**Input records**
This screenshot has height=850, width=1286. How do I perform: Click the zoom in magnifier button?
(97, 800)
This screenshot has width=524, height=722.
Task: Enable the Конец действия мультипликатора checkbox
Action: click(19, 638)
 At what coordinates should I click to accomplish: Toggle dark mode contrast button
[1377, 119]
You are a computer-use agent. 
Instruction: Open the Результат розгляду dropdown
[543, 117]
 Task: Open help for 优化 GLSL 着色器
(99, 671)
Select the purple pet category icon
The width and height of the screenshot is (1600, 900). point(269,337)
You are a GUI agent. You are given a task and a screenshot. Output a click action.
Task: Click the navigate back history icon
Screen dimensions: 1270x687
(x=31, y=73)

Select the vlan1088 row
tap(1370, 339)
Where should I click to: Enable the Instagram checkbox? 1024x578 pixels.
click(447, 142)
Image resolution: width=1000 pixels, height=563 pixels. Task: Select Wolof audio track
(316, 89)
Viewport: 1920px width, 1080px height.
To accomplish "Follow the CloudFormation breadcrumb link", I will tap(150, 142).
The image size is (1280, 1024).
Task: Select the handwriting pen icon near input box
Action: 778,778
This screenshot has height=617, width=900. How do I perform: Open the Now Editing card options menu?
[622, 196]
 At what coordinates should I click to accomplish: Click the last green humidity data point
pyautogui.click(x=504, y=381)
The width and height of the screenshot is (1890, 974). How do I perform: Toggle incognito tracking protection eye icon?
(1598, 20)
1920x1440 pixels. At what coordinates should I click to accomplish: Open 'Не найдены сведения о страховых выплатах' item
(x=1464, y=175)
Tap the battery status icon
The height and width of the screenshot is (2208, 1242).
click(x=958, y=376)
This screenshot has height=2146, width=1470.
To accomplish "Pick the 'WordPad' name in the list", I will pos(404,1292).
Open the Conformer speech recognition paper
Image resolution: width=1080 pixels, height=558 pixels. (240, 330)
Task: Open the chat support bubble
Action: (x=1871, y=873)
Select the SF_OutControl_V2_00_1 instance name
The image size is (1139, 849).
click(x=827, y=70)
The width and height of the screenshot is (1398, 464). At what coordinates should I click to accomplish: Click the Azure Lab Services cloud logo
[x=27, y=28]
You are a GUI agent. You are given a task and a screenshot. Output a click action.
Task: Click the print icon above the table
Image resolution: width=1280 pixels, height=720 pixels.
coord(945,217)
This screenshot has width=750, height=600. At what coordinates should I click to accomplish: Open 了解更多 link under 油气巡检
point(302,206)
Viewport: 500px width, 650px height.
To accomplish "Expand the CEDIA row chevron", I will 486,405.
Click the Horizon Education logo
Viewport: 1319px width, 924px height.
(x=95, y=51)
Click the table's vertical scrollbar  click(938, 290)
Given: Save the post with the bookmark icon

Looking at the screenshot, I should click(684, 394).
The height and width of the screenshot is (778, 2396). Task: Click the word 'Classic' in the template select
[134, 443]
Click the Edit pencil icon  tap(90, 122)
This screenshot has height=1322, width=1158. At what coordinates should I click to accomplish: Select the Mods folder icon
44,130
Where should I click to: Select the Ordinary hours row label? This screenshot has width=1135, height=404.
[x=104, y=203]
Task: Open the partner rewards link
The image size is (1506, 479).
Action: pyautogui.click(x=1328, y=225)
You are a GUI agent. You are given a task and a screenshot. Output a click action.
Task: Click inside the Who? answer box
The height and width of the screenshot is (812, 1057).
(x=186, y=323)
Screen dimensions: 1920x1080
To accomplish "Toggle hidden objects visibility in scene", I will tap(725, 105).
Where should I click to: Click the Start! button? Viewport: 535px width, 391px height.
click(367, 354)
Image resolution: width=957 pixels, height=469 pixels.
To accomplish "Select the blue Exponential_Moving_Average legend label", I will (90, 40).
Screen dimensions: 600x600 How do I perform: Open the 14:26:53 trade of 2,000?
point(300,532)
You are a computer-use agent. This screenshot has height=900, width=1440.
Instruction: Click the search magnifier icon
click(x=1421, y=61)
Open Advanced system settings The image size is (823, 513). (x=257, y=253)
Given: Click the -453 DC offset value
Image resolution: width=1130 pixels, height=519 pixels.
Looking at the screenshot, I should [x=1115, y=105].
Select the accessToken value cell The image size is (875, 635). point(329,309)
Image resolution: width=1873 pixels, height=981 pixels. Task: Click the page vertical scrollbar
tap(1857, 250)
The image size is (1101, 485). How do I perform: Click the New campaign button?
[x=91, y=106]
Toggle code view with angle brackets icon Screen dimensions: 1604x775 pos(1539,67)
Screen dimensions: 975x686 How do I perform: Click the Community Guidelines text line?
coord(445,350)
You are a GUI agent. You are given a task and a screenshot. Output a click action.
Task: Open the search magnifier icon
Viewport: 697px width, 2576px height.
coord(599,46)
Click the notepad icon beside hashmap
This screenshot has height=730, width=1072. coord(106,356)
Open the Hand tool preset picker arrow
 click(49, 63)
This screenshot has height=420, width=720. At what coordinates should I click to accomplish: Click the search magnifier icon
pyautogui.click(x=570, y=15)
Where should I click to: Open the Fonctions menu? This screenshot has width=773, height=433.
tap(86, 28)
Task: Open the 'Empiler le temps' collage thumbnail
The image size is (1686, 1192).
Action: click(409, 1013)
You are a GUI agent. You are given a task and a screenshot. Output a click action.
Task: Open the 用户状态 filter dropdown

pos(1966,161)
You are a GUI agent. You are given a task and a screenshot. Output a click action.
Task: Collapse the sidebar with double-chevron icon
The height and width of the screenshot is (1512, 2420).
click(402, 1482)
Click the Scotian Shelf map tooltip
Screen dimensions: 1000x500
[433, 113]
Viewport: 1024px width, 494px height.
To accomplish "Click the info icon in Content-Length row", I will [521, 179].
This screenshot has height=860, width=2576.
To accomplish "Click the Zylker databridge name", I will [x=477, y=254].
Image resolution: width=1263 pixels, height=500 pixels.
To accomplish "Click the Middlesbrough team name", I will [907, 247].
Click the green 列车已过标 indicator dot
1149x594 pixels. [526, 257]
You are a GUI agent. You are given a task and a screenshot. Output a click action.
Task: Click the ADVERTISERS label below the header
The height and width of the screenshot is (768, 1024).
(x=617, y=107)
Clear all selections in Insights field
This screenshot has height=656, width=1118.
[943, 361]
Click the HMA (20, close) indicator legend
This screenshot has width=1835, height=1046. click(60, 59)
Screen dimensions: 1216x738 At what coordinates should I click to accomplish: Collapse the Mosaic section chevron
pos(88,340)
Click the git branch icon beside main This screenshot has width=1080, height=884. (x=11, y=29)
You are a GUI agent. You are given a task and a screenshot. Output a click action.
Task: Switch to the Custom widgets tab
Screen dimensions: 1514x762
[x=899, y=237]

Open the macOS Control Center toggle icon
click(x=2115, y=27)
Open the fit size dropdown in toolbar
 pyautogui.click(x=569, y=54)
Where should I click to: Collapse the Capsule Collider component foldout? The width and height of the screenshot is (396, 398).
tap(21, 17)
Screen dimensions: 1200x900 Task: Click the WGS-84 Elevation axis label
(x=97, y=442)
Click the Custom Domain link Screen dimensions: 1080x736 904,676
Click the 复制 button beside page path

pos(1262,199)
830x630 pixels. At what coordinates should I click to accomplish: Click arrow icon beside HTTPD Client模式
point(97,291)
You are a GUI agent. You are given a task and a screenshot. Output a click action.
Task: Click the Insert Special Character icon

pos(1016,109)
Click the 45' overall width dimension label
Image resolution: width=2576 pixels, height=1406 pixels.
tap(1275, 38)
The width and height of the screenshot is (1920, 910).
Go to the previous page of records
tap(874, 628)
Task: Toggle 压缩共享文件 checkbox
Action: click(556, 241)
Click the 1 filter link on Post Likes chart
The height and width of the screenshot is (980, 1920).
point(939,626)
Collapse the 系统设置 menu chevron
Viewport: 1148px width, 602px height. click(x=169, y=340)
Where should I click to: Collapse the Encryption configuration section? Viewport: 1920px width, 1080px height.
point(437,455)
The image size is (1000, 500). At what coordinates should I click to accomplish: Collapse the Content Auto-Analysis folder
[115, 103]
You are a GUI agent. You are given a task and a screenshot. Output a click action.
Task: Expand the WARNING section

**Set task**
Starting with the line containing "Click the 1 filter link on Post Likes chart" and going on through the line containing "Viewport: 1148px width, 602px", change "Post Likes" to "Page Views" and write out those lines with nothing else altered.

**Exercise result**
Click the 1 filter link on Page Views chart
The height and width of the screenshot is (980, 1920).
point(939,626)
Collapse the 系统设置 menu chevron
Viewport: 1148px width, 602px height. click(x=169, y=340)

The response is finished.